Gregg Jaden

Gregg Jaden is an adventure travel photographer, filmmaker, storyteller, and explorer. Gregg's ability to capitalize on unforeseen opportunities has helped him work with some of the most prestigious Fortune 500 brands. Through social media channels, his team has been able to share with millions of people to demonstrate unique perspectives of timeless visuals for clients.

Jaden has a strong passion for storytelling, directing, and cinematography. After persevering with 2 NDEs (near-death experiences) in 2009 and again in 2015, he continues to test the boundaries of his creative process by incorporating deeper meaning and spiritual elements into his work. He works closely with organizations to protect wildlife, conserve our oceans, and coach people in spiritual transformation. A combination of outdoor adventure, travel, and people, Jaden is known for world travel storytelling, motivational talks, and epic landscapes. He invests his time in personal projects, collaborations with other photographers, and exploratory ways to utilize visual elements to help our planet. His work has been featured in various magazines and online publications. He is always up for a travel adventure and usually explores some of the most exciting places to create timeless visuals. Jaden has been involved in numerous charities, such as @LonelyWhale Tony Robbins Foundation, and volunteer clean-up crews after natural disasters.

■ **What you will do**
Pick up the biography of Gregg Jaden after its final sentence and carry it forward.

Interface element records
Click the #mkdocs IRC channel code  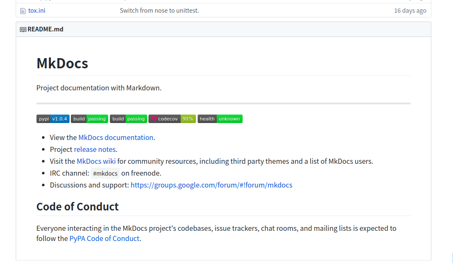click(x=105, y=174)
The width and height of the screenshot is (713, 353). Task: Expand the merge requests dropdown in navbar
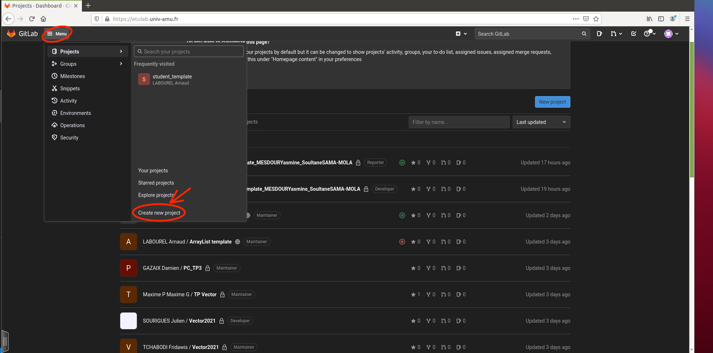point(616,34)
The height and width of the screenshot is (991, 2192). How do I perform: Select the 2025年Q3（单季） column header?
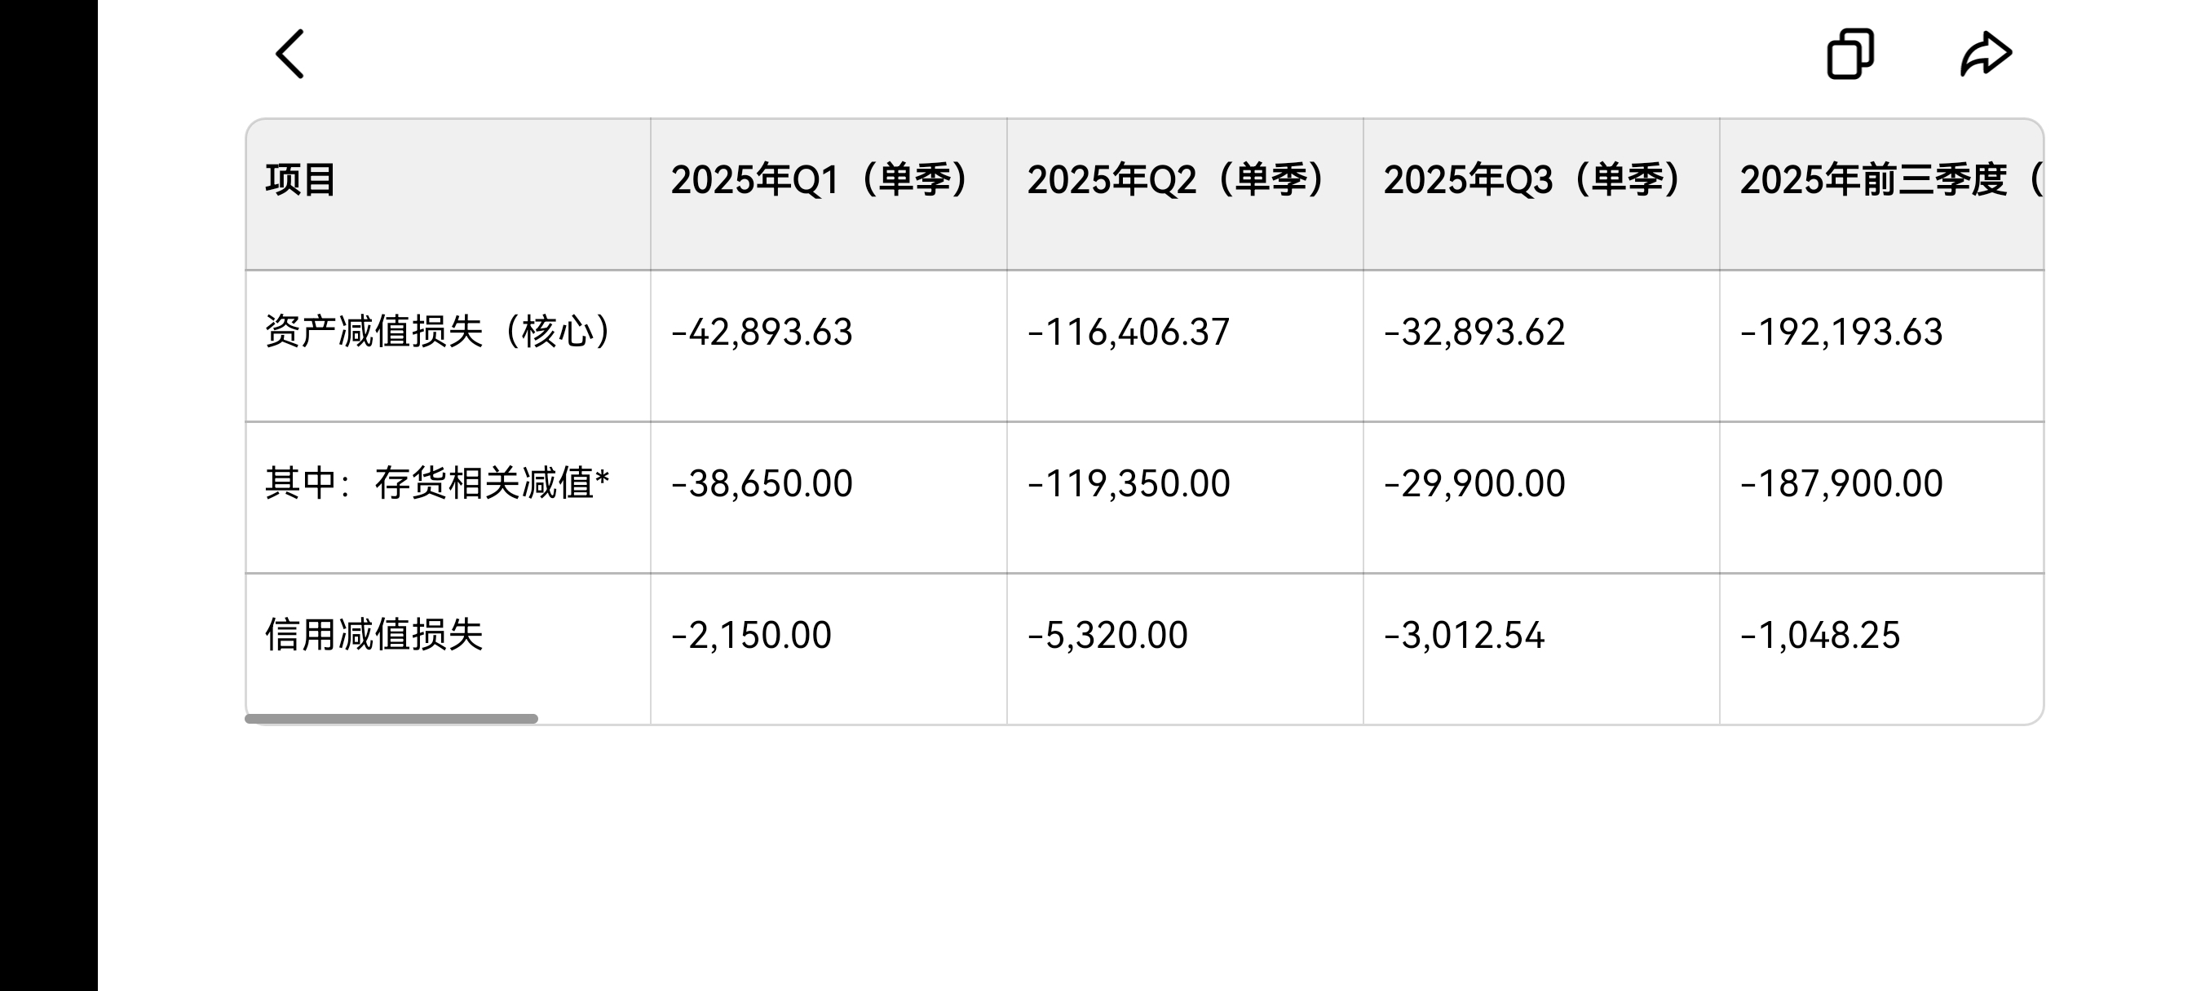click(1533, 180)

■ **Response for this exercise**
Jaden is an official Sony Alpha, Sandisk Professional, HOYA, and Lowepro Ambassador.

Could you briefly describe your project for our audience?
In simple terms, it's a battle against good and evil. Seeing how evil can use unseen forces to hurt others. And also seeing how different cultures deal with conflicts spiritually.


What were your main aspirations or goals when creating this project?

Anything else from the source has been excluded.